The bartender put a glass on the bar in front of the guardian angel.
“Much obliged. (hic)” He looked back at Ambush Bug. “I like yer style, Bug.”
Ambush Bug looked up absently. “Well I like your style too, man. Got a whole wino thing goin’.”
“Thankie. Just one thing, Bug. Ya have any spare change on ya?”
Ambush Bug looked up at the ragged figure. “What kind of guardian angel are you, anyway?”
The guardian angel chuckled indulgently and held out his hand. “One who’s gotta pay fer his whiskey.”
“OK,” Ambush Bug sighed, handing him a couple of bucks.
“Much obliged, Bug,” he said. “(hic)”
“Yeah. Thanks.”
He vanished. How Dry I Am ended as a nearby voice broke the spell.
“Hey, Bug! Bug!” the voice from off to his side yelled, trying to get his attention. Ambush Bug looked in the direction of the voice and saw Tony, Maude’s limo driver, at the door of the bar, beckoning.
***
When Ambush Bug walked into the loft, Maude Schwab strode toward him, naked under a robe that she was just cinching shut. Paint flecked her skin.
“Irwin, you haven’t gone to the doctor,” Maude chided.
“No it’s fine, really, uh–”
“Do you have any news regarding my father’s money?” Maude asked.
“I, uh… money, yeah,” Ambush Bug said, rubbing the back of his neck. “I gotta respectfully tender my resignation on that matter, ’cause it looks like your mother really was kidnapped, after all.”
“She most certainly was not!” Maude said.
“Hey, why don’t you listen occasionally?” Ambush Bug said. “You might learn something. Now I got–”
“And please don’t call her my mother,” Maude added.
“Now I got–”
“She is most definitely the perpetrator and not the victim,” Maude insisted.
“I’m telling you, I got definitive evidence,” Ambush Bug said.
“From who?”
“The main guy, Dieter,” Ambush Bug said.
“Dieter Hauff?” Maude asked.
“Well — yeah, I guess,” Ambush Bug nodded dubiously.
“Her co-star in the skin flick?” Maude asked.
“You know him?” Ambush Bug said, surprised.
“Dieter has been on the fringes of — well, of everything in this city for about twenty years.
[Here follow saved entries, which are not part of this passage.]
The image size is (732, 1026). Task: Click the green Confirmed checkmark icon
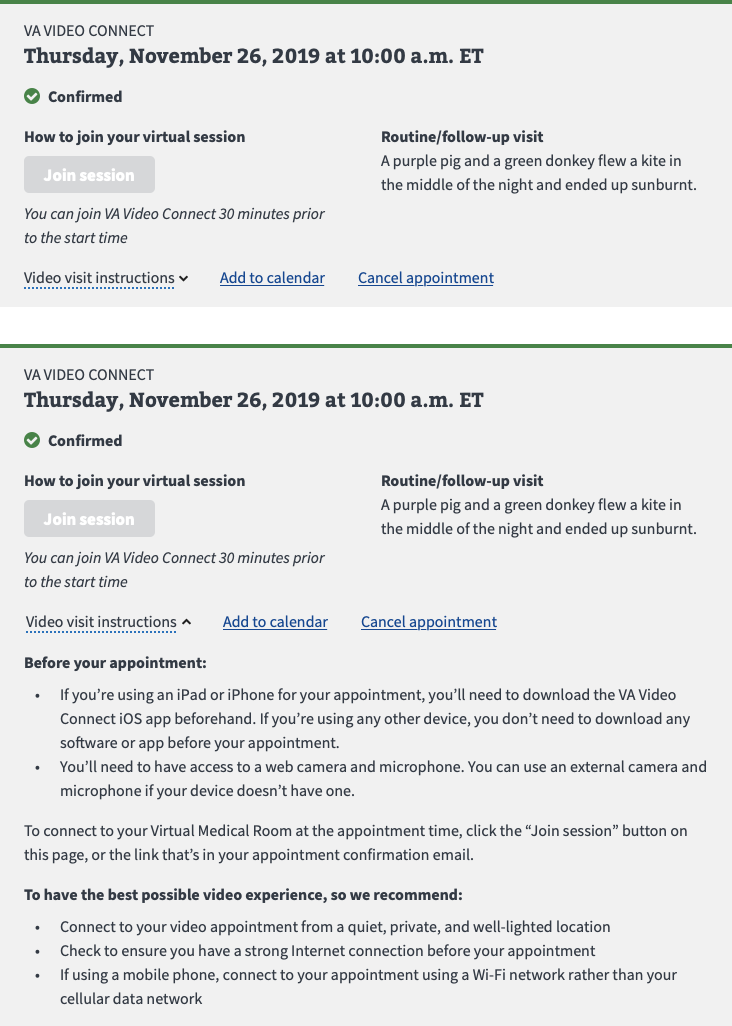click(33, 96)
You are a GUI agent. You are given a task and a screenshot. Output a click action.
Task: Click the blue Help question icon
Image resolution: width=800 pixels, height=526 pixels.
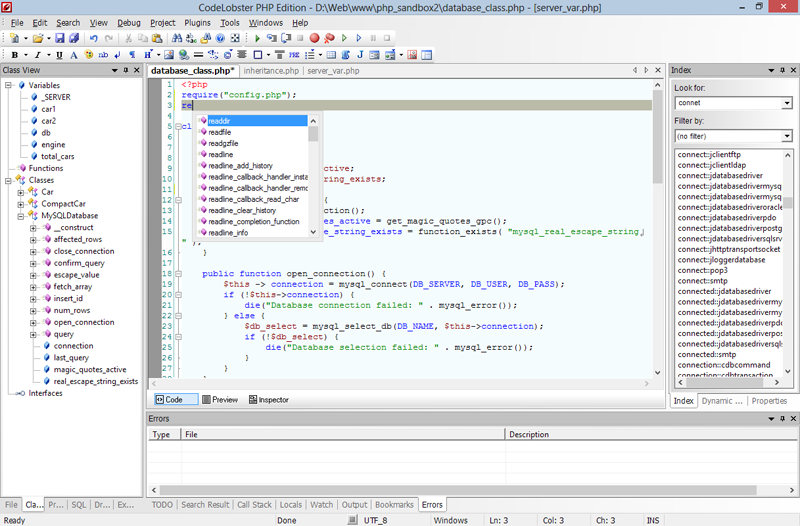[x=221, y=38]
Look at my L.P.s. Under Autobahn,” Maude explained. Ambush Bug fingered through the albums filling one bookshelf. “That was his group. They released one album in the mid-’70s.”
Ambush Bug stopped between two albums. “Roy Orbison… Pink Floyd…”
“Huh? Autobahn. A-U-T-O. Their music is a sort of — ugh — techno-pop.”
Ambush Bug pulled out an album with a worn sleeve. On it was the group’s name, Autobahn, the album name, Nagelbett, and a picture of three young Germans, their foreheads looming below slicked-back hair, gazing upward in thin-lipped epiphany. They wore severe but modishly retro suits. Each had his name under his picture — Dieter, Kieffer, and Franz. A bed of nails was the only set dressing on the picture.
“Is he pretending to be the abductor?” Maude asked.
“Well… yeah, but–”
“Look, Irwin,” Maude said in a tone as if explaining it to a child, “you don’t really kidnap someone that you’re acquainted with. You can’t get away with it if the hostage knows who you are.”
“Well, yeah… I know that,” he said.
“So Dieter has the money?” she asked.
“Well, no, not exactly. It’s a complicated case, Maude. Lotta ins. Lotta outs. And a lotta strands to keep in my head, man. Lotta strands in the Bug’s–”
“Do you still have that doctor’s number?” Maude asked.
“Huh? No, really, I don’t even have the bruise anymore. I–”
She scribbled something down on a notepad, then looked up at him. “Please, Irwin. I don’t want to be responsible for any delayed after-effects.”
“Delayed after-eff–?”
“I want you to see him immediately,” she said, picking up a telephone. “I’ll see if he’s available. He’s a good man, and thorough.”
***
His eyes were closed, a headset on, his shirt off. Leaking tinnily through the headset was Devo’s Workin’ in a Coal Mine.
Behind him, a white-smocked figure tapped at Ambush Bug’s back. After a moment, the figure circled to one side. His hand reached in to pull one arm of the headset away from Ambush Bug’s ear, and as he did so, the music became louder. “Could you slide your tights down, please, Mr. Schwab?”
Ambush Bug’s eyes opened. “Huh? No, she — she hit me right here.”
“I understand, sir. Could you slide your tights down, please?”